** Trecho selecionado **
* * * * *

Valor Econômico
Dilma Rousseff, da Casa Civil: comissão presidida pela ministra formulará propostas até o fim de novembro e Lula escolherá o modelo em dezembro ou janeiro
O governo vai empurrar, para depois das eleições municipais, a definição das regras de exploração das recentes descobertas de petróleo na camada pré-sal. A idéia de criação de uma nova estatal, voltada apenas para a administração das novas reservas, está tomando forma, embora ainda não haja uma decisão sobre o assunto. A proposta de fazer da Petrobras essa estatal tem forte rejeição dentro do governo e deve ser descartada.
Preocupados com a possível criação de uma nova estatal, dirigentes da Petrobras sugeriram ao governo que a União aumente sua participação no capital total da empresa, de forma a diminuir a presença de acionistas privados. Na atual configuração, o governo detém 55% das ações ordinárias (com direito a voto), o que lhe dá o direito de presidir o conselho de administração e ditar os rumos da estatal.
Quando se considera o capital total da Petrobras -incluídas as ações preferenciais, sem direito a voto -, a participação da União cai para perto de 32%. O restante pertence a investidores privados no Brasil - entre eles, milhares de cotistas do Fundo de Garantia por Tempo de Serviço (FGTS) - e no exterior, principalmente, Estados Unidos e na Europa. Por causa dessa participação privada no capital da Petrobras, iniciou-se no governo um debate sobre o papel da empresa na propriedade das futuras reservas de petróleo do pré-sal.
A legislação em vigor já define que essas essas reservas, com exceção dos lotes já leiloados, pertencem à União. A proposta da Petrobras é que o governo use esse patrimônio para aumentar o capital da estatal, elevando a participação da União para algo entre 80% e 90%. Com isso, garantiria quase que integralmente ao Estado brasileiro os lucros da exploração futura do pré-sal.
O governo rejeita essa proposta. "Para a Petrobras, essa é a melhor hipótese", comenta um ministro. "O problema é que, mal ou bem, você está transferindo um patrimônio que é da União para uma empresa que é privada, mesmo que sob controle da União. Isso daria um poder monumental à Petrobras. O pré-sal deixa de ser da União e passa a ser da Petrobras. Quem controla a União é eleito pelo povo brasileiro, mas quem controla a Petrobras?", indaga o mesmo ministro.
No modelo de criação de uma nova estatal, a idéia é inspirar-se no sistema da Noruega. Naquele país, o governo possui duas estatais no setor petrolífero. Uma é a Statoil, que, a exemplo da Petrobras, explora petróleo e, igualmente, é controlada pelo governo, mas tem uma fatia de seu capital (30%) nas mãos de investidores privados. A outra é a Petoro, empresa que apenas administra as reservas de petróleo da Noruega, ou seja, não explora, portanto, não concorre diretamente com a outra estatal.

* * * * *

** Dados fornecidos **
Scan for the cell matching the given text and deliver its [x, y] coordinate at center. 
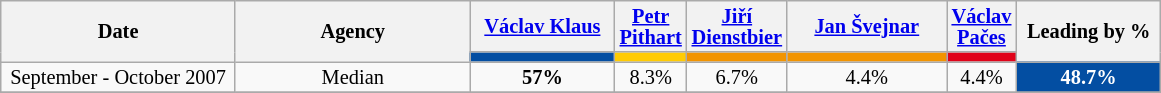
Václav Pačes [982, 26]
Agency [352, 30]
8.3% [651, 78]
Petr Pithart [651, 26]
6.7% [737, 78]
September - October 2007 [118, 78]
Jiří Dienstbier [737, 26]
Václav Klaus [542, 26]
Date [118, 30]
48.7% [1088, 78]
Jan Švejnar [867, 26]
Median [352, 78]
57% [542, 78]
Leading by % [1088, 30]
Detect which cell encompasses the target text, then output its [X, Y] center coordinate. 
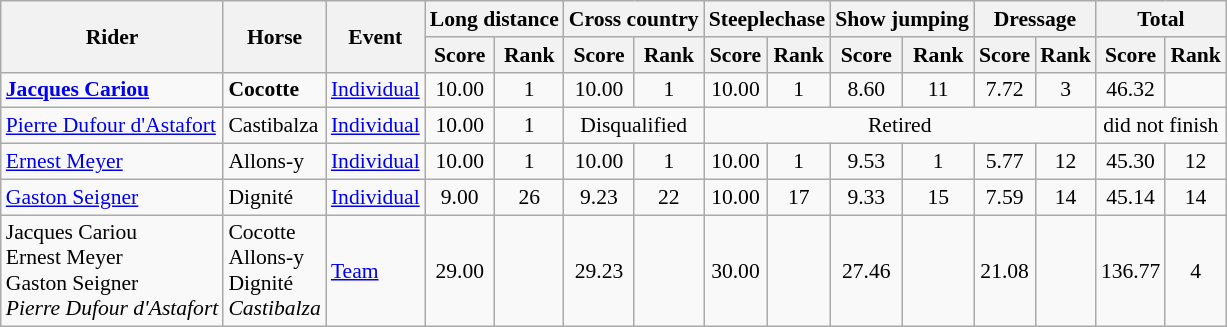
Pierre Dufour d'Astafort [112, 126]
Allons-y [274, 162]
4 [1196, 271]
21.08 [1004, 271]
45.14 [1130, 197]
Steeplechase [767, 19]
45.30 [1130, 162]
Dressage [1035, 19]
15 [938, 197]
Ernest Meyer [112, 162]
Rider [112, 36]
Event [376, 36]
11 [938, 90]
7.59 [1004, 197]
29.00 [460, 271]
Cross country [634, 19]
8.60 [866, 90]
7.72 [1004, 90]
17 [798, 197]
Jacques Cariou [112, 90]
26 [530, 197]
9.33 [866, 197]
Long distance [494, 19]
Disqualified [634, 126]
did not finish [1161, 126]
29.23 [599, 271]
9.53 [866, 162]
Jacques Cariou Ernest Meyer Gaston Seigner Pierre Dufour d'Astafort [112, 271]
27.46 [866, 271]
Total [1161, 19]
Retired [900, 126]
Horse [274, 36]
Gaston Seigner [112, 197]
Dignité [274, 197]
9.00 [460, 197]
5.77 [1004, 162]
Show jumping [902, 19]
136.77 [1130, 271]
22 [669, 197]
Cocotte Allons-y Dignité Castibalza [274, 271]
46.32 [1130, 90]
30.00 [736, 271]
9.23 [599, 197]
Team [376, 271]
Cocotte [274, 90]
3 [1066, 90]
Castibalza [274, 126]
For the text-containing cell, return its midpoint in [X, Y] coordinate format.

* * * * *

** Objetivo do exercício **
Reproduza sem alterações a parte da reportagem sobre o pré-sal que começa em "Preocupados com a" e termina em "rumos da estatal.".

** Resultado da tarefa **
Preocupados com a possível criação de uma nova estatal, dirigentes da Petrobras sugeriram ao governo que a União aumente sua participação no capital total da empresa, de forma a diminuir a presença de acionistas privados. Na atual configuração, o governo detém 55% das ações ordinárias (com direito a voto), o que lhe dá o direito de presidir o conselho de administração e ditar os rumos da estatal.